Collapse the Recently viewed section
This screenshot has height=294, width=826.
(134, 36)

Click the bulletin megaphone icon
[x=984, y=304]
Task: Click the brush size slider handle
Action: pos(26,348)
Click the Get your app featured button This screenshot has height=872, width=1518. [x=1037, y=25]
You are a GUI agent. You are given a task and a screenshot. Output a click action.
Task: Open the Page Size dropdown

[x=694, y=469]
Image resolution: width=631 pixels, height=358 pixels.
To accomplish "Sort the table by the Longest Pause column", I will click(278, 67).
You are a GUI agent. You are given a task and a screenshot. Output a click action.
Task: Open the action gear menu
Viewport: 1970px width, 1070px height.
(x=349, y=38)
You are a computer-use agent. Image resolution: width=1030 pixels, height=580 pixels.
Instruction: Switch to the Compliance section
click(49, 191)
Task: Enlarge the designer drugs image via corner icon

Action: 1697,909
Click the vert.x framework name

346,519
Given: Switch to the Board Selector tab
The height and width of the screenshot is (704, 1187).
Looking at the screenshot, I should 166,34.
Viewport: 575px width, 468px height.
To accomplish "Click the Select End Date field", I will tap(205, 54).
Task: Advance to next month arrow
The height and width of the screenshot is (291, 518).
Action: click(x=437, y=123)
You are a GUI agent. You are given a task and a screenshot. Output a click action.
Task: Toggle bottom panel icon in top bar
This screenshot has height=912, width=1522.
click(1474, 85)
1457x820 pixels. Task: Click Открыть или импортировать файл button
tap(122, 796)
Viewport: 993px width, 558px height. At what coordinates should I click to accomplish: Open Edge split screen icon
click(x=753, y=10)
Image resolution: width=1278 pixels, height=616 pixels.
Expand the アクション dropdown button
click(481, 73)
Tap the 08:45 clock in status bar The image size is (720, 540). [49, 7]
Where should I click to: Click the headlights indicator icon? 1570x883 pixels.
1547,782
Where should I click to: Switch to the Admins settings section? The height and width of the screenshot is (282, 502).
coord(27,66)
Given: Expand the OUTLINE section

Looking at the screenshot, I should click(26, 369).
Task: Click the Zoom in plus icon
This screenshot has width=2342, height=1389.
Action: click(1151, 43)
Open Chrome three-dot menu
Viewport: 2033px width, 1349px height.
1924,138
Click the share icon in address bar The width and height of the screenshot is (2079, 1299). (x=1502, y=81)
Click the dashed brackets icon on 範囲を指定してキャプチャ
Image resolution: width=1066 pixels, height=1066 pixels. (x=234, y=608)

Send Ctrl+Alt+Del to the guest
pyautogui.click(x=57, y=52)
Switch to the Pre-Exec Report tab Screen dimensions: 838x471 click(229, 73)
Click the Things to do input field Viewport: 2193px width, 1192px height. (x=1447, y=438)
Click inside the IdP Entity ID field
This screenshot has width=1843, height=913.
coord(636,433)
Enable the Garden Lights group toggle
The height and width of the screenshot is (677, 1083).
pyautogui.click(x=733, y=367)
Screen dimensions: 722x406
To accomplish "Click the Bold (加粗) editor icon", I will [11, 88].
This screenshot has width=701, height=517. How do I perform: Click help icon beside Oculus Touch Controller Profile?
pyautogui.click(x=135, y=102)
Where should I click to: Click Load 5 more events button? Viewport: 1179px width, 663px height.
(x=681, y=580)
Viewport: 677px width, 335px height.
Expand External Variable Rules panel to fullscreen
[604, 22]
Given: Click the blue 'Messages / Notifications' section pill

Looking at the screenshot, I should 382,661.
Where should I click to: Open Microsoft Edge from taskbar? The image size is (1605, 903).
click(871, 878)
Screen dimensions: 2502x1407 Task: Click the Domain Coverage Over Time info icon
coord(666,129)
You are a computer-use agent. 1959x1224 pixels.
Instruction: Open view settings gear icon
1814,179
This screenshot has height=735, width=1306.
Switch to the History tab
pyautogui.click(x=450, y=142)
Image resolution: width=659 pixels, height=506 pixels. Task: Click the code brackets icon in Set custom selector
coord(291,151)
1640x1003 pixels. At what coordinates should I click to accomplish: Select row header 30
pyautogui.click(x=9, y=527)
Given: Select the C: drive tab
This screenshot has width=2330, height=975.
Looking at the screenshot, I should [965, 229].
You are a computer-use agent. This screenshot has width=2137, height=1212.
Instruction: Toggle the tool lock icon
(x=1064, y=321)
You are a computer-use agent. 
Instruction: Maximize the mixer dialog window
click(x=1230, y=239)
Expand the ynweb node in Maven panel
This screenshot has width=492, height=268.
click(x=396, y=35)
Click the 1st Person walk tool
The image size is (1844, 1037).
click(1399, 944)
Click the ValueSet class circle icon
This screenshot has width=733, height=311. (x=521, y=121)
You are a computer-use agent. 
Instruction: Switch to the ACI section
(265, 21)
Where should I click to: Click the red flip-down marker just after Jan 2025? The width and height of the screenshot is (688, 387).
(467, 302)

----------------

● **INSTRUCTIONS FOR THE TASK**:
Looking at the data above, work out how many lines contain "computer" and answer with the figure only.

● **RESPONSE**:
5